Pada periode awal pembentukan KAKG di tahun 2020, Justitia dan rekan-rekannya menggunakan dana pribadi. Lambat laun, mereka memperoleh donasi dari orang-orang terdekat. Sekarang ini, mereka memiliki divisi kerja sama yang berfokus pada pendanaan dan kemitraan. KAKG telah menjadi badan hukum yayasan sehingga peluang untuk mengakses donor menjadi lebih besar, di samping diwajibkan menjadi entitas yang akuntabel dan transparan.
”Kami melakukan pengelolaan dana berdasarkan SOP yang disepakati oleh seluruh anggota dalam rapat kerja/tengah tahun/akhir tahun. Kami juga akan menerbitkan laporan tahunan, mulai untuk periode kerja 2023 ke depan,” kata Justitia.
Tambah kekuatan
Nah, kembali ke soal pengaduan lewat DM yang bisa diakses lewat e-mail di atas. Simultan dengan hal itu, inisiatif mereka bertiga terus terekspos di media sosial, dan lebih banyak pengacara mengontak untuk menawarkan bantuan. Dengan semakin banyaknya aduan dan minat untuk terlibat, mereka melakukan rekrutmen pengacara atau paralegal pro bono di Oktober-November 2020. Setidaknya ada 10 pengacara atau paralegal terekrut saat itu. Kekuatan mereka bertambah.
Aduan pun terus meningkat. Selama Juni 2022 hingga Agustus 2023, setidaknya sudah ada 465 aduan. Banyak korban yang hanya meminta layanan konsultasi hukum. Sebagian lagi meminta pendampingan hukum langsung, baik dengan mekanisme di dalam maupun di luar pengadilan, dengan hasil yang berbeda-beda.
”Sejauh ini setidaknya sudah ada empat putusan pengadilan atas perkara yang kami dampingi dan dalam 1 kasus, korban berhasil memperoleh restitusi dari pelaku,” papar Justitia.
Justitia menambahkan, KAKG menggunakan pendekatan holistik sebagai pilar dasar. Ini mencakup layanan konsultasi atau pendampingan hukum; rujukan ke mitra untuk pemulihan psikis atau medis; dan rujukan untuk rumah aman. Pendekatan holistik ini muncul dari kesadaran bahwa penyelesaian hukum saja tidak akan sepenuhnya pulih.
Baca juga: Janice Angelica, Bersinar di Busan
Dia mengingatkan hal yang perlu diperhatikan dalam menghadapi kekerasan seksual atau kekerasan dalam rumah tangga.

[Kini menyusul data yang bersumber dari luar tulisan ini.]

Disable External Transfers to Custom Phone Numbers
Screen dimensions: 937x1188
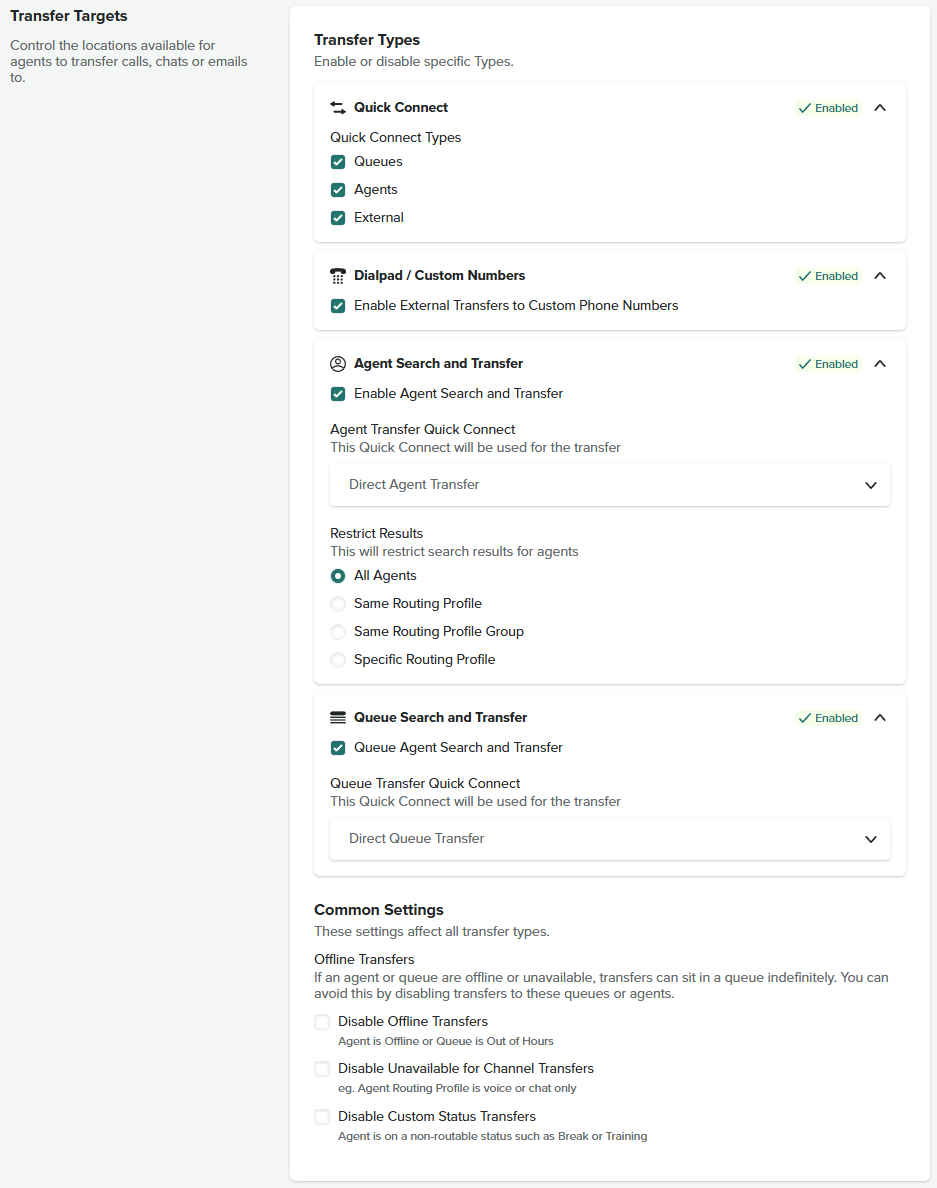click(338, 306)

Dalam kasus KDRT, ketika terjadi kekerasan fisik dan korban melakukan pembelaan diri, maka hal tersebut bukan merupakan tindak pidana.

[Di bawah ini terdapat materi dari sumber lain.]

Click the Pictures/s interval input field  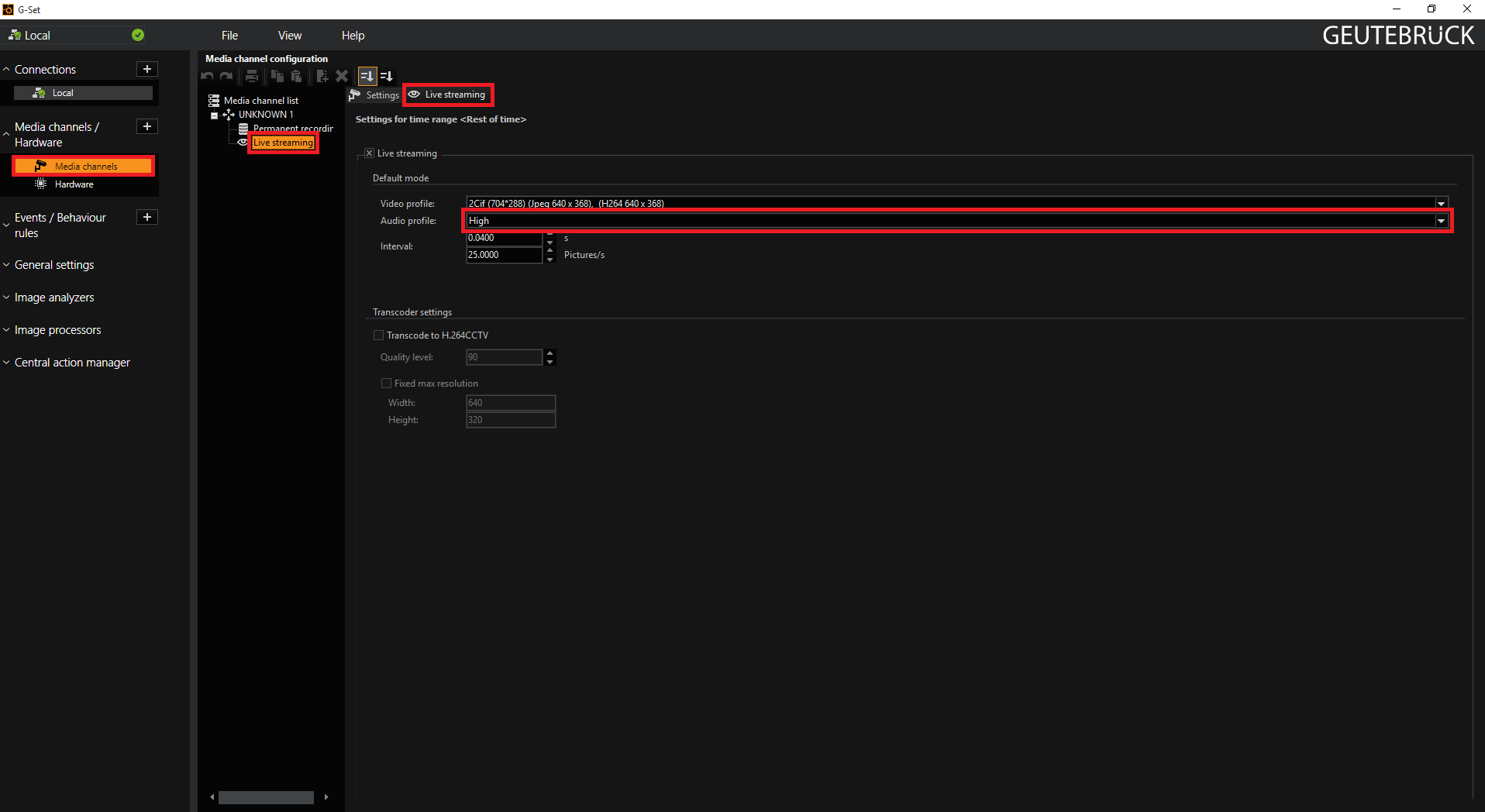tap(504, 255)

Menjadi korban kekerasan seksual merupakan peristiwa traumatik. Proses pemulihan korban berbeda-beda setiap individu sehingga tidak ada ukuran pasti mengenai hal ini. ”Pulih” juga dapat didefinisikan berbeda-beda. Kekerasan seksual dapat menyebabkan trauma seumur hidup. Untuk sebagian korban, mereka tidak sepenuhnya pulih, tetapi belajar hidup dan berdamai dengan traumanya.
Agensi korban untuk menentukan keputusannya, keadilannya, dan perjalanannya sendiri adalah bagian dari kebangkitan mereka atas kekerasan yang terjadi.
Dalam kasus yang dihadapi Justitia, ada korban yang akhirnya mencabut aduan kepolisian yang KAKG dampingi karena lelah dengan proses yang berkepanjangan (dari pihak aparat penegak hukumnya). Proses hukum sangat mungkin menyebabkan pemulihan semakin berat karena korban diminta untuk terus mengingat dan bercerita. Oleh karena, penyelesaian hukum harus selalu berjalan beriringan dengan pendampingan psikologis.
Peraih penghargaan SATU Indonesia Award dari Astra ini menjelaskan, sikap KAKG dalam menghadapi keputusan pencabutan aduan tersebut adalah menghormati keputusan korban. Perjalanan pencarian keadilan ini adalah milik korban seutuhnya. KAKG ada untuk mendampingi, memberikan informasi, nasihat atau masukan, tetapi tidak pernah untuk membuat keputusan. Apa pun keputusan dalam penanganan kasus akan berdampak langsung bagi korban.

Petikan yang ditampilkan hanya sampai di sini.